#### [Instruções das tarefas]
1. Indique, sem repetições, todas as durações de pena que aparecem no texto sobre a pena única de prisão.
2. Continue o texto sobre a pena única de prisão, a seguir à última frase apresentada.

Concluímos assim estar na presença de um criminoso por tendência, demonstrando um longo historial de crimes praticados contra a propriedade.
Ora, a pena de concurso tem como limite mínimo a pena mais elevada das parcelares e a máxima, sem exceder 25 anos, a soma aritmética de todas elas - art. 77.° n.° 2, do CP - tanto pode resultar de uma mera acumulação material, em exacerbação dela, pelas circunstâncias do caso, como de uma sua redução, quedando-se na parcelar mais elevada ou num distanciamento desta, mas sempre, sobretudo na pequena e média criminalidade, evitando-se que se atinja aquele limite máximo, de 25 anos.
Baixando ao caso, considerando as penas parcelares aplicadas nos processos citados, a pena única de prisão a aplicar ao arguido deverá situar-se entre 3 anos e 6 meses de prisão, como limite mínimo (pena parcelar mais elevada) e 20 anos e 1 mês (soma de todas as penas parcelares).

#### [Excertos das entradas]
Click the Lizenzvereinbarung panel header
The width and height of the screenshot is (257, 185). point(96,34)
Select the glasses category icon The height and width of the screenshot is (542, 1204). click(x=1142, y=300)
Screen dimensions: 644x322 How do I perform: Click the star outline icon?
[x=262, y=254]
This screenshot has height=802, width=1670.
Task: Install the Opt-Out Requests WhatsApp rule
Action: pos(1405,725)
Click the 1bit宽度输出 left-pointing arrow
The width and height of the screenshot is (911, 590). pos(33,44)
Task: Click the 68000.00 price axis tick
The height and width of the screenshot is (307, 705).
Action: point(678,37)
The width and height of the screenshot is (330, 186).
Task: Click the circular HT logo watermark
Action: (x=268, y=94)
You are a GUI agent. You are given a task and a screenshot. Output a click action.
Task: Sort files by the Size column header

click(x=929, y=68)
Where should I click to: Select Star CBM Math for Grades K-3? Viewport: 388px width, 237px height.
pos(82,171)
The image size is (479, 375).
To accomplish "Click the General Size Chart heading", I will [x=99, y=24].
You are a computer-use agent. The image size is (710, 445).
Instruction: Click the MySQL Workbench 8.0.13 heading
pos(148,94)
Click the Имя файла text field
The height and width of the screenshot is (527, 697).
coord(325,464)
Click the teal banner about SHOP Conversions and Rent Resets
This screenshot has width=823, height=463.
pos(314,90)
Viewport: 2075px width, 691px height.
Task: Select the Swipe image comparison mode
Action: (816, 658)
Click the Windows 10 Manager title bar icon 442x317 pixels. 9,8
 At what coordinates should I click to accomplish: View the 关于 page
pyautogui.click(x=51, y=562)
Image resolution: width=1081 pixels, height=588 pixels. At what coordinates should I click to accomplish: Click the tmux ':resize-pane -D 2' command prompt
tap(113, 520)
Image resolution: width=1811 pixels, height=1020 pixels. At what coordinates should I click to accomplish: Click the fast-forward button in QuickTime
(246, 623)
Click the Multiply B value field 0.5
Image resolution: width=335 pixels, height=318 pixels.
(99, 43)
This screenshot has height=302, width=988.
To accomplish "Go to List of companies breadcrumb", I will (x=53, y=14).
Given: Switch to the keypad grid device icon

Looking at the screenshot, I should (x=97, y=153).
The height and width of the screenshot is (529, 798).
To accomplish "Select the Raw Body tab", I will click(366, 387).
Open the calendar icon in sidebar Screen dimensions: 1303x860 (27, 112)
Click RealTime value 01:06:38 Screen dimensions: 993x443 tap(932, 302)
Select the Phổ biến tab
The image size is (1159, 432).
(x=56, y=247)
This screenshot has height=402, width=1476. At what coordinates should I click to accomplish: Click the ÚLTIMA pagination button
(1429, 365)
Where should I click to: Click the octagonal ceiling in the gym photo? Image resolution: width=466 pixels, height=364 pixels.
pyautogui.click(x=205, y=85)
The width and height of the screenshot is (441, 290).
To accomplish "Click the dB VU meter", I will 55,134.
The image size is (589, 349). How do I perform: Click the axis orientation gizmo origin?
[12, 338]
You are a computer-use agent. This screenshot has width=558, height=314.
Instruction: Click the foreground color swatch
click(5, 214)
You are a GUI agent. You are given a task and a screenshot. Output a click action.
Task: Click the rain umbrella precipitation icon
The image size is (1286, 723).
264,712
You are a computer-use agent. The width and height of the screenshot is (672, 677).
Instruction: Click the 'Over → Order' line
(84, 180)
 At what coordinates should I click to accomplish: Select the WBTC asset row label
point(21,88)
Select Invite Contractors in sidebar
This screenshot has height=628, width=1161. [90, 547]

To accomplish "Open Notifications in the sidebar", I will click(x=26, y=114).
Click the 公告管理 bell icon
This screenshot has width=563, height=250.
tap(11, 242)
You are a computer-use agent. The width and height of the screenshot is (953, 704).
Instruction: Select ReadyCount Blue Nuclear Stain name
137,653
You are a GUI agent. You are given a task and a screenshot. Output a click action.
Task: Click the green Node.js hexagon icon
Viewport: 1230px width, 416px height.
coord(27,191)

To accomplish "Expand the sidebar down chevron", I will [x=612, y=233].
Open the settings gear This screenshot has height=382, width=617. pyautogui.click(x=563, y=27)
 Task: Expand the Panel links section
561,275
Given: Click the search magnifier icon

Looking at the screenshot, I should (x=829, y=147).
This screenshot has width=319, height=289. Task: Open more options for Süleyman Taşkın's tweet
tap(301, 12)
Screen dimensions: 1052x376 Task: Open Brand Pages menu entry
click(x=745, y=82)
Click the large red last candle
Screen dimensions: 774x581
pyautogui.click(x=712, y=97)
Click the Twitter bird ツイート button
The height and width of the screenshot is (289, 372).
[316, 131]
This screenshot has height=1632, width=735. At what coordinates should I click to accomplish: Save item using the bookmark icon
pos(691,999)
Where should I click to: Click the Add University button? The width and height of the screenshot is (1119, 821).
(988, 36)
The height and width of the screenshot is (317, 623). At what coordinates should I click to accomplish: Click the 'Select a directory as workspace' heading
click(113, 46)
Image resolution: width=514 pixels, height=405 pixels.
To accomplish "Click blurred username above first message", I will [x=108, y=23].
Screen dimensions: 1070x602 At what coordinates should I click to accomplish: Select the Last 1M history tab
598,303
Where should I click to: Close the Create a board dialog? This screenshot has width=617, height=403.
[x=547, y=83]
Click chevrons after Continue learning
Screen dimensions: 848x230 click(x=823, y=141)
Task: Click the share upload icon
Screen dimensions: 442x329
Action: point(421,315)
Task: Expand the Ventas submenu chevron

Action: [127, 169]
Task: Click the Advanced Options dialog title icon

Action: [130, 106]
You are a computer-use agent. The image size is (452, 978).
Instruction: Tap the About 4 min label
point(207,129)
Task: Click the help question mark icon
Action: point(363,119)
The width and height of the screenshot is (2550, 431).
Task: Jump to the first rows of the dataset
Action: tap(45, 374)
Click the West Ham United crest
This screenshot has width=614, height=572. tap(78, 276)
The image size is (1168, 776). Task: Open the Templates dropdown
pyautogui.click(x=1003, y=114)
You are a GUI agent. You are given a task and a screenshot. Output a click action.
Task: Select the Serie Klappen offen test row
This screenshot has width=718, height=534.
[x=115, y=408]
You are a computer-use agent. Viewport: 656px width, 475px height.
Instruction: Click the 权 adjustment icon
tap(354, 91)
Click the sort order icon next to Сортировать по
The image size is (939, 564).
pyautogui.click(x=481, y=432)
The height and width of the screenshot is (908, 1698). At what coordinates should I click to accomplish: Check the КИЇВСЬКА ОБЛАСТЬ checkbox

#### [Respostas aos exercícios]
1. 25 anos; 3 anos e 6 meses; 20 anos e 1 mês.

2.
Como ponto de partida, há que ponderar os critérios gerais de determinação da medida da pena.
Recorde-se que a pena visa a protecção de bens jurídicos e a reintegração do agente na sociedade - arts. 1.º, 13.º, n.º 1, 18.º, n.º 2 e 25.º, n.º 11 da Constituição e o art.º 40.º do Código Penal.
E recorde-se ainda, à luz do art.º 71.º do Código Penal, que devem ser consideradas todas as circunstâncias do caso, favoráveis ou desfavoráveis ao arguido, que não façam parte dos tipos legais de crime, nesta sede aderindo nós à conceção doutrinária que propugna que em sede de determinação da medida da pena o tribunal deve encontrar o quantum correspondente à culpa do agente, o qual funcionará como ponto absolutamente inultrapassável; e que fixado esse limite o tribunal deve buscar o ponto mínimo aquém do qual nenhuma pena satisfaria as exigências de proteção do bem jurídico violado, interpretadas tais exigências através da necessidade de restabelecer a confiança comunitária na validade e vigência da norma infringida; e que como último passo o tribunal deve procurar, entre o mínimo e o máximo que se avançaram, a medida ótima de pena, tendo em atenção os princípios da prevenção especial positiva (Figueiredo Dias, Direito Penal Português – As consequências jurídicas do crime, pgs. 227 e ss.).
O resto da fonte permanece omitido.